One well known method in the art for removing hydrogen sulfide from gas streams involves contacting the gas stream with caustic soda, which scrubs the acid gases from the gas stream. U.S. Pat. No. 2,747,962 to Heitz et al provides a method whereby acid gases, such as hydrogen sulfide, are removed selectively from a gas stream also containing carbon dioxide using an alkaline liquid, such as caustic soda, to remove the acid gas. The absorption of the CO.sub.2 is much slower than the absorption of H.sub.2 S, and thus the absorption of CO.sub.2 can be prevented by maintaining a very short contact time (0.01-0.02 second) between the gas stream and alkaline liquid. However, a disadvantage of this process is that when the alkaline liquid is regenerated by heating to around 270.degree. F., H.sub.2 S is produced, and thus the H.sub.2 S disposal problem is not solved but merely postponed.

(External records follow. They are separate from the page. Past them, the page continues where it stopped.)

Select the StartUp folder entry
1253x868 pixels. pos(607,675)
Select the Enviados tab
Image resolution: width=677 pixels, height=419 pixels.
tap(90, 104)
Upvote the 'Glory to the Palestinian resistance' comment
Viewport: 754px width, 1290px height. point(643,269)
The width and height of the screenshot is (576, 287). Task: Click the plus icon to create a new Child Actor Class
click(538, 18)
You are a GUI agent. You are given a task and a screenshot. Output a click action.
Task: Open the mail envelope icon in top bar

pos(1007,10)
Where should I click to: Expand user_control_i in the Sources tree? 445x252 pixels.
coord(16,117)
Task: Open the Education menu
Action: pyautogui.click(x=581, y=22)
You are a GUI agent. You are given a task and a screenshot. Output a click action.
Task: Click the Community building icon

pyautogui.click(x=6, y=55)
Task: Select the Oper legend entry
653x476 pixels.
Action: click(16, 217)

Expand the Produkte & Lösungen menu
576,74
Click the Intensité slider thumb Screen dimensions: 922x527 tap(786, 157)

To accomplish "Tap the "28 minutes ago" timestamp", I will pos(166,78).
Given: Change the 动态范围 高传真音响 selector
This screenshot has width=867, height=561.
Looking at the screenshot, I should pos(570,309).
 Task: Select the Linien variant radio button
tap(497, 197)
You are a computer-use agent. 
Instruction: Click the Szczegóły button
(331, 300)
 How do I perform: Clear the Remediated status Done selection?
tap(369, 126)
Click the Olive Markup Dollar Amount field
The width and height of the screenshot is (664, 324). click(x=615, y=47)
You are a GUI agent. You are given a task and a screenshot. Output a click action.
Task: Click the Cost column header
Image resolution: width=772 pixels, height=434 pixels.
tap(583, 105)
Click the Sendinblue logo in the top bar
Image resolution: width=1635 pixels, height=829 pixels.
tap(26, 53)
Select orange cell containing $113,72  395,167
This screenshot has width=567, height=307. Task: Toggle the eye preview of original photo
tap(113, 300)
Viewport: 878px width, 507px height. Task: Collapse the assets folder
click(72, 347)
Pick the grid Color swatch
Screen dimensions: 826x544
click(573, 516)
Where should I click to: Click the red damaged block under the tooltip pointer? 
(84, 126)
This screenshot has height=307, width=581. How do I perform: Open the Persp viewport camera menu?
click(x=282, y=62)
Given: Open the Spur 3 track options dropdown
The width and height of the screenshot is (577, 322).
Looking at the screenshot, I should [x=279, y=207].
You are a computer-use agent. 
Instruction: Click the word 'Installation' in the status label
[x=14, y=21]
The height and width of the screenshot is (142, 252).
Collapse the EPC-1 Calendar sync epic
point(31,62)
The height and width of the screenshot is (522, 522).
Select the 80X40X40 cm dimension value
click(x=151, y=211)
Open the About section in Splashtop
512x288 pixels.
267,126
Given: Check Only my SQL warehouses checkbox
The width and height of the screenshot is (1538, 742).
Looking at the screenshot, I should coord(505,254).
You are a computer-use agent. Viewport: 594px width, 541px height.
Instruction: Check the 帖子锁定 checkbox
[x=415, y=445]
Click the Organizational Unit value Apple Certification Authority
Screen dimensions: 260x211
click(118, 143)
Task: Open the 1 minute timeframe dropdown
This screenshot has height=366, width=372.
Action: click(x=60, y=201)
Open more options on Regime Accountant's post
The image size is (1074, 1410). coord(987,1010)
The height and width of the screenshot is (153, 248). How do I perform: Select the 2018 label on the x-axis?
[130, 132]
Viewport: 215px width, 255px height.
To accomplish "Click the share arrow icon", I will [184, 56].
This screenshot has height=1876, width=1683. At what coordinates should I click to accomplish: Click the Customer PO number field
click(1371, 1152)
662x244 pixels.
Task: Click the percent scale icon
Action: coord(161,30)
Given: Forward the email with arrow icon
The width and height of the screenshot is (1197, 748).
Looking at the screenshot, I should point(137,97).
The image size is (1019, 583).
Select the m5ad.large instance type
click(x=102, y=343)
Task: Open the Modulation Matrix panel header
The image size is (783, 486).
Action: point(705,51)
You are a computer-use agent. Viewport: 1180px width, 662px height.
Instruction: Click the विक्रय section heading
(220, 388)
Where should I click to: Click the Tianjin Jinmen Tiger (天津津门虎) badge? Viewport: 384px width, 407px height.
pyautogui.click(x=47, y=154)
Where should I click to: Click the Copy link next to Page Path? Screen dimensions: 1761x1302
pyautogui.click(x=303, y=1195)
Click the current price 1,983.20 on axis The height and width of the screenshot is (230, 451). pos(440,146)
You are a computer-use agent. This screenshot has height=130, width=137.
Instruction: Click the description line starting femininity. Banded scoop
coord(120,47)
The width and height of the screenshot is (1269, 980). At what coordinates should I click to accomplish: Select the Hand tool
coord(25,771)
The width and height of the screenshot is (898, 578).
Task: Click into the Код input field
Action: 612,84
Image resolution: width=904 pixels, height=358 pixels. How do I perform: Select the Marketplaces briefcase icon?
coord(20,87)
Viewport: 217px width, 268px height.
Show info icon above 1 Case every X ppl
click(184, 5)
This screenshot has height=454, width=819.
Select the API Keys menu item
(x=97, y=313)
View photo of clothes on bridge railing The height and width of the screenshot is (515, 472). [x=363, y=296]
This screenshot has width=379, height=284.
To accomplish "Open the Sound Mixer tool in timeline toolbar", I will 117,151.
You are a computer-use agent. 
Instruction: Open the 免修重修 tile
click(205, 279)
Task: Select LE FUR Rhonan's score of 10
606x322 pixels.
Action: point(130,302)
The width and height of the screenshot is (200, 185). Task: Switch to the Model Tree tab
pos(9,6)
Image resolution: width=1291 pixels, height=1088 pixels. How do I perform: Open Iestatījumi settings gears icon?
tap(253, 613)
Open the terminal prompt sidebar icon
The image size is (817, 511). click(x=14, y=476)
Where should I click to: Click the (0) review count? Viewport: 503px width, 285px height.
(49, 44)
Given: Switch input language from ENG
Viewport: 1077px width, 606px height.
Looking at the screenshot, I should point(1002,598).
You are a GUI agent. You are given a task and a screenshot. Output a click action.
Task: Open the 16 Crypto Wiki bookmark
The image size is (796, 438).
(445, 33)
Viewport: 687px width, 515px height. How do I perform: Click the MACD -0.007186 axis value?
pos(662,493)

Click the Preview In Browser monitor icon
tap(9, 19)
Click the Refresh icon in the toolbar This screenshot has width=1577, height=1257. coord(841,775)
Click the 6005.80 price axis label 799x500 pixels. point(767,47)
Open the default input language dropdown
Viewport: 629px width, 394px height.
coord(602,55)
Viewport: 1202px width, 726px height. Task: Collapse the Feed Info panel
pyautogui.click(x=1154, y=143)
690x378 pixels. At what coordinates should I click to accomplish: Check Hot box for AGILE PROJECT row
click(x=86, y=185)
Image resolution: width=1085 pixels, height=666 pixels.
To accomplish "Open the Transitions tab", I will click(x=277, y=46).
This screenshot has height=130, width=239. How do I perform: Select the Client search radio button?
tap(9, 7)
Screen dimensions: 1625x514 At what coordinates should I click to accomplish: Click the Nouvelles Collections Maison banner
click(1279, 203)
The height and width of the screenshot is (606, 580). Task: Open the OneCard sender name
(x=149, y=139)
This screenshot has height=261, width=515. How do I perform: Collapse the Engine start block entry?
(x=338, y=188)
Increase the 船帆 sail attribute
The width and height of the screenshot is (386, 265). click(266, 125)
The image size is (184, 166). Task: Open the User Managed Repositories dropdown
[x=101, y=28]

It is also known to effect removal of hydrogen sulfide in an oxidation-reduction system by contacting the hydrogen sulfide-containing gas stream with a solution of a polyvalent cation (such as iron) complexed with a chelating agent (such as ethylenediaminetetraacetic acid or sodium salt thereof). In such a process, iron in the ferric state oxidizes the hydrogen sulfide to sulfur, the iron is reduced to the ferrous state, and the solution is regenerated by aeration to convert the iron back to the ferric state. The sulfur is recovered from the solution by froth flotation.
For example, U.S. Pat. No. 4,036,942 to Sibeud et al discloses a process for removing hydrogen sulfide and alkyl mercaptans from fluid stream by reaction with oxygen in the presence of a metal amino acid chelate in aqueous solution containing an amine, resulting in the conversion of hydrogen sulfide to sulfur and alkyl mercaptans to dialkyldisulfides, and separating these from the aqueous metal chelate solution. However, the presence of oxygen in the reactants is disadvantageous in that this results in the conversion of sulfur to sulfates and thiosulfates. Furthermore, the reaction requires a relatively long contact time between the metal chelate solution and the hydrogen sulfide-containing gas stream, such that if carbon dioxide is also present in the gas stream, the required contact time results in the absorption of carbon dioxide into the reaction solution, thus lowering the pH and lowering the efficiency of the reaction.
U.S. Pat. No. 4,009,251 to Meuly also discloses a process for removing hydrogen sulfide and alkyl mercaptans from gaseous streams by oxidizing the hydrogen sulfide to sulfur substantially without formation of sulfur oxides, in the presence of a metal chelate catalyst solution and a soluble alkali metal, or alkali earth metal or ammonium or amine salt of an acid having a pK within the range of about 1.2 to about 6. The alkyl mercaptans are oxidized to dialkyldisulfides under the same conditions. Meuly attempts to eliminate the oxidation of hydrogen sulfide through to sulfur oxides by the addition of the above-described acid salts. Such addition to the metal chelate catalyst solution is required, since Meuly reacts the hydrogen sulfide-containing gas stream with oxygen and recognizes that sulfur oxides may be formed by such a reaction mixture. Furthermore, the process of the above patent requires relatively long contact times for oxidation, and thus when carbon dioxide is present in the hydrogen sulfide-containing gas stream, the relatively long contact time also results in the absorption of CO.sub.2 and the consequential reduction in the pH of the solution and reduction in the efficiency of the system.